Garry F. Gordon MD,DO,MD(H)
President, Gordon Research Institute
www.gordonresearch.com

Link: http://www.nhiondemand.com/HSJArticle.aspx?id=913&utm_source=NHI+OnDemand+Newsletter+List&utm_campaign=a61eed16f7-HSJ_Sep30_2010&utm_medium=email

Excerpt:

Date: 9/28/2010
Over Diagnosis and Overtreatment for Prostate Cancer.
Source: Archives of Internal Medicine

Prostate cancer is a form of cancer that develops in the prostate, a gland in the male reproductive system. Most prostate cancers are slow growing; however, there are cases of aggressive prostate cancers. The cancer cells may metastasize (spread) from the prostate to other parts of the body, particularly the bones and lymph nodes. Prostate cancer may cause difficulty urinating, urinary retention, problems during sexual intercourse, or erectile dysfunction. Other symptoms can potentially develop during later stages of the disease such as fatigue, nausea, weakness, back pain, swollen lymph nodes, discomfort in the perineum, hip pain, or weight loss. Blood may be present in the urine. Most prostatic cancers are detected in asymptomatic men who have an elevated PSA (Prostate Specific Antigen) level or a nodular or enlarged prostate at the time of examination.

Prostate cancer screening is utilized to detect the tumor while it is localized in the prostate and is most easily and successfully treated. Biopsy of the prostate is essential for establishing the diagnosis and is indicated when an abnormality is detected by palpation or elevated PSA. 

Recent data suggests that prostate cancer screening may lead to over treatment in men who do not actually need any cancer treatment. The study reviewed information from 123,934 men with newly diagnosed prostate cancer.

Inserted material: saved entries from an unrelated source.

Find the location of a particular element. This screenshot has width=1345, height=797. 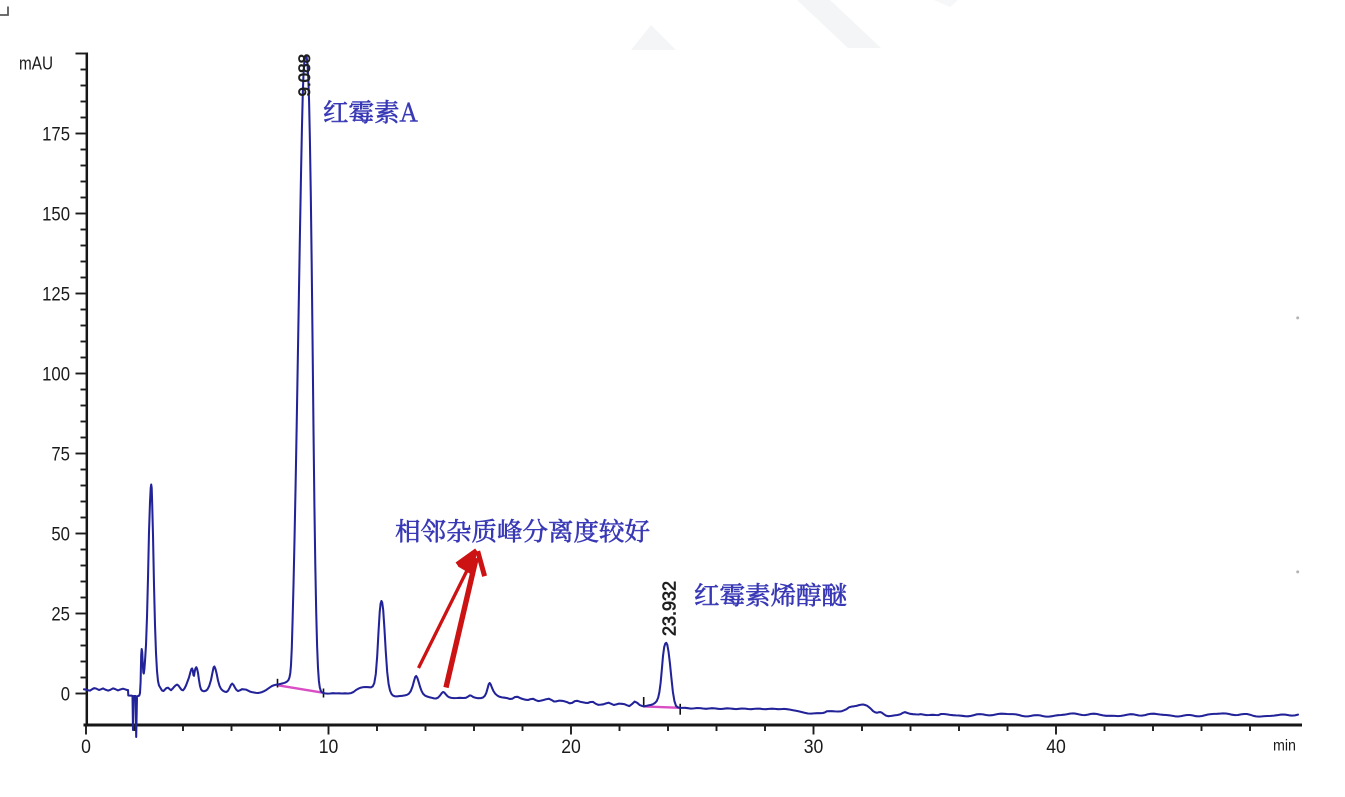

svg-text: 100 is located at coordinates (56, 374).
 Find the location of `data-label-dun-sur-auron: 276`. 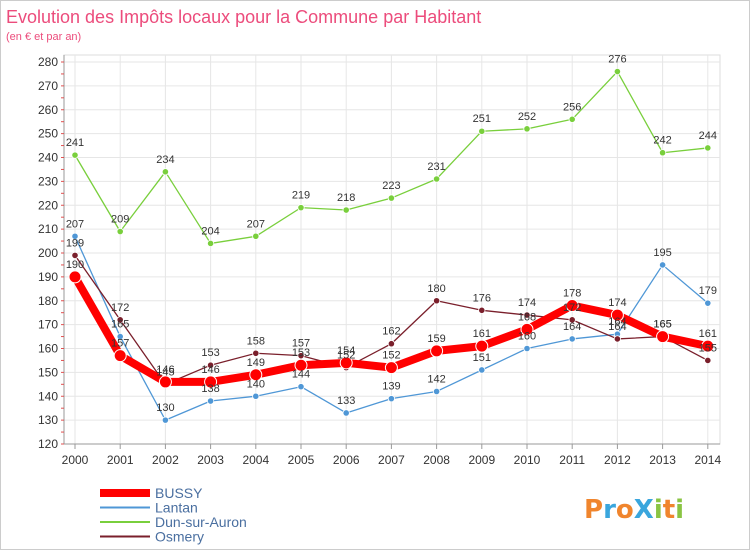

data-label-dun-sur-auron: 276 is located at coordinates (617, 60).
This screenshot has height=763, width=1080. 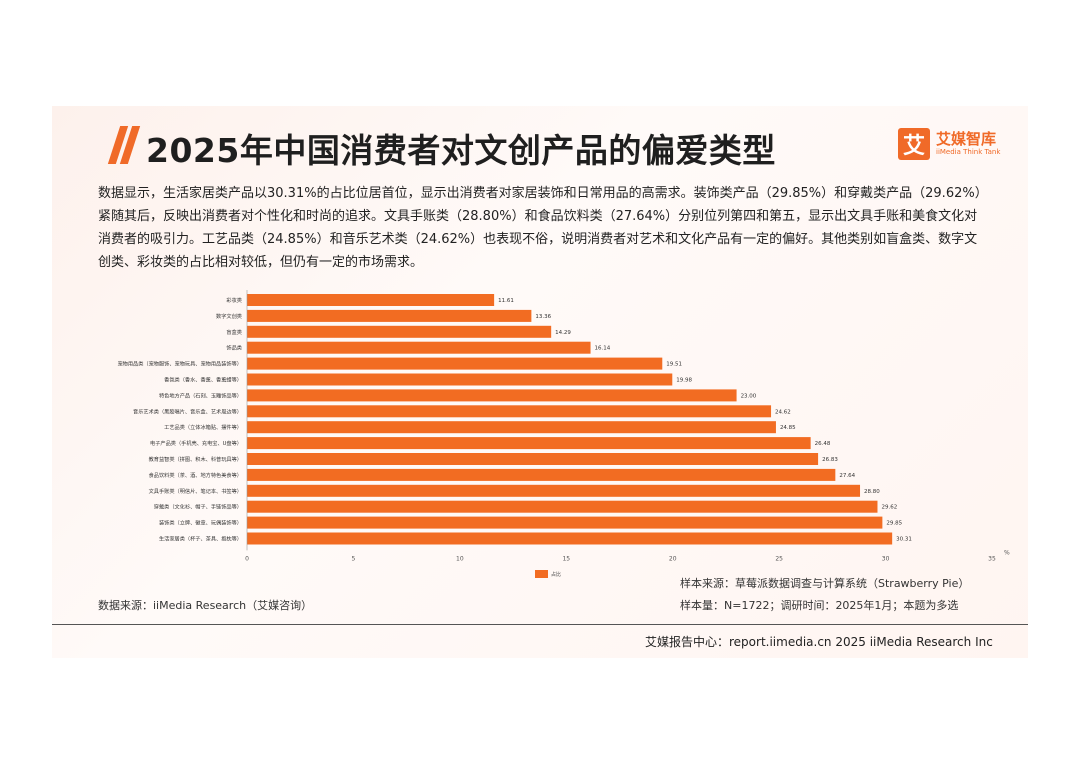 I want to click on sample-source: 样本来源：草莓派数据调查与计算系统（Strawberry Pie）, so click(x=825, y=584).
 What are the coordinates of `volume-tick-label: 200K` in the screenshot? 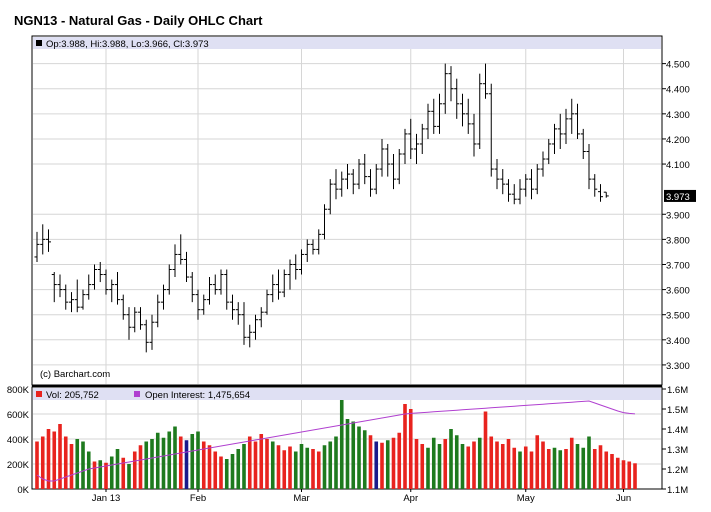 It's located at (18, 466).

Researchers found that 14 percent had PSA values below 4 ng/mL, 73.5 percent were between 4.1 and 20 ng/mL and 12.5 percent had levels above 20 ng/mL. Men with screen-detected prostate cancer and PSA values less than 4 ng/mL were 1.49 and 1.39 times more likely to receive radical prostatectomy and radiation therapy, respectively, and were less likely to have high-grade disease than men who had non-screen-detected prostate cancer. This means that many men with low-risk prostate cancer are receiving aggressive cancer treatment even though active surveillance may be a safer and acceptable alternative for some men with PSA levels below 10 ng/mL.1

1 Shao YH, Albertsen PC, Roberts CB, et al. Risk profiles and treatment patterns among men diagnosed as having prostate cancer and a prostate-specific antigen level below 4.0 ng/ml. Arch Intern Med. 2010;170(14);1256-61.